- Cover art by David Phillips
- Developers: MicroProse Rare (NES) France Image Logiciel (Thomson)
- Publishers: MicroProse Ultra Games (NES) France Image Logiciel (Thomson)
- Designer: Sid Meier
- Artist: Michael O. Haire
- Platforms: Amiga, Amstrad CPC, Apple II, Apple IIGS, Atari 8-bit, Atari ST, Commodore 64, IBM PC, NES, Thomson MO6, Thomson TO8, Thomson TO9, ZX Spectrum
- Release: 1985-1987
- Genre: Submarine simulator
- Mode: Single-player

= Silent Service (video game) =

1985 video game

Silent Service is a submarine simulator video game designed by Sid Meier and published in 1985 by MicroProse for the Apple II, Atari 8-bit computers, Commodore 64, and IBM PC compatibles, then ported to other home computers. A Nintendo Entertainment System version developed by Rare was published in 1989 by Konami in Europe and by Konami's Ultra Games subsidiary in North America. Silent Service II was released in 1990. Tommo purchased the rights to this game and published it online through its Retroism brand in 2015.

==Gameplay==

Atari 8-bit gameplay

Silent Service is set in the Pacific Ocean during World War II, with the player assuming control of a U.S. submarine for various war patrols against Japanese shipping. "Silent Service" was a nickname for the US Navy's submarine force in the Pacific during World War II. The player can choose when to attack from a range of realistic tactics, including the End Around and near invisibility at night (if the sub's profile is kept to a minimum).

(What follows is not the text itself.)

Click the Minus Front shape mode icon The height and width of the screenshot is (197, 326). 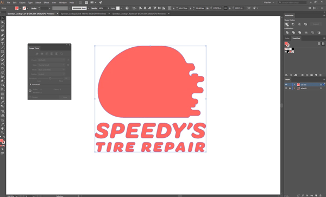click(293, 24)
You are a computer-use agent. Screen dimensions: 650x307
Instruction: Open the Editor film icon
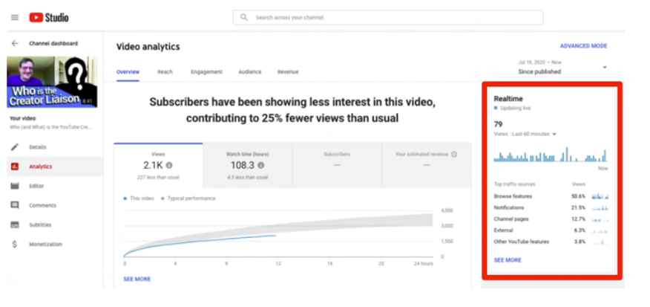pos(15,186)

It allows four projectiles concurrently, a challenge when battling multiple destroyers. Real-time is accelerated when not in combat.

Sid Meier described several key factors that influenced the design of the game: The size of the theater, the variety of tactical situations, and evolving technology, such as the use of surface radar and torpedoes that did or did not leave trails of bubbles on the surface—only simulations set after their real-life introduction had access to these. Tasks such as navigation, damage repair, and firing were compartmentalized into different screens to allow players access to a great deal of information, but also to focus on the immediate task.

The game features three types of missions: Torpedo/Gun Practice, Convoys Actions, and War Patrols. Torpedo/Gun Practice allows players to practice the game mechanics in a controlled environment. Convoy Actions are shorter missions based on individual historical attacks made by submarines. War Patrols are longer missions based around historical war patrols, but with more freedom given to the player to plot their own route.

==Development==
The game was designed by Sid Meier, with art made by Michael O. Haire. Silent Service was in development for eight months and its creation was inspired by a fractal technological trick. It was the first game for which Meier did not create the artwork; MicroProse cofounder Bill Stealey hired an illustrator whose work persuaded Meier that others' talent was superior.

==Reception==

Silent Service was MicroProse's second best-selling Commodore game as of late 1987. The company sold 250,000 copies by March 1987, and roughly 400,000 overall.

Info in 1985 rated Silent Service for the Commodore 64 four stars out of five, stating that its quality and graphics "are all unmistakably MicroProse" and "ensure a satisfying level of play for any wargamer". Antic wrote in 1986 that "Sid Meier and his team of simulation experts at MicroProse have outdone themselves". The magazine approved of how the game offered both beginner modes and "complex, historically accurate, and challenging war patrol scenarios" for experts, and noted the Atari 8-bit version's "superb" graphics and "well done" manual". Antic in 1987 also liked the Atari ST version's graphics, sound, adjustable difficulty levels, and documentation, concluding: "It's a traditional MicroProse product and it's nice to see that they've remained dedicated to detail". Compute! wrote in 1986 that "like F-15 Strike Eagle, Silent Service is both intriguing and addictive... a superior product".

Computer Gaming World in 1986 called Silent Service "easily the best [submarine simulator] for its simplicity of use and execution". It praised the game's realism and only criticized the lack of a save game feature. Gregg Williams reviewed the Atari 8-bit home computer version, complimenting the graphics and sound and saying that they support the illusion of realism. A 1987 overview of World War II simulations rated the game five out of five stars, praising its "superb graphics coupled with detailed rules, historical accuracy and layers of complexity". In 1993 a survey of wargames gave the game two stars out of five, stating that "it has been rendered obsolete by time and superseded by Silent Service II". In 1996 the magazine ranked it as the 86th best game of all time, for having "introduced the control-room interface for submarine games on variety of platforms".

Silent Service was awarded the Charles S. Roberts Award for "Best Adventure Game for Home Computer of 1985".

Award
| Publication | Award |
|---|---|
| Sinclair User | SU Classic |

==Sequel==

A sequel to the game was published by MicroProse in 1990 for MS-DOS and other versions in following years.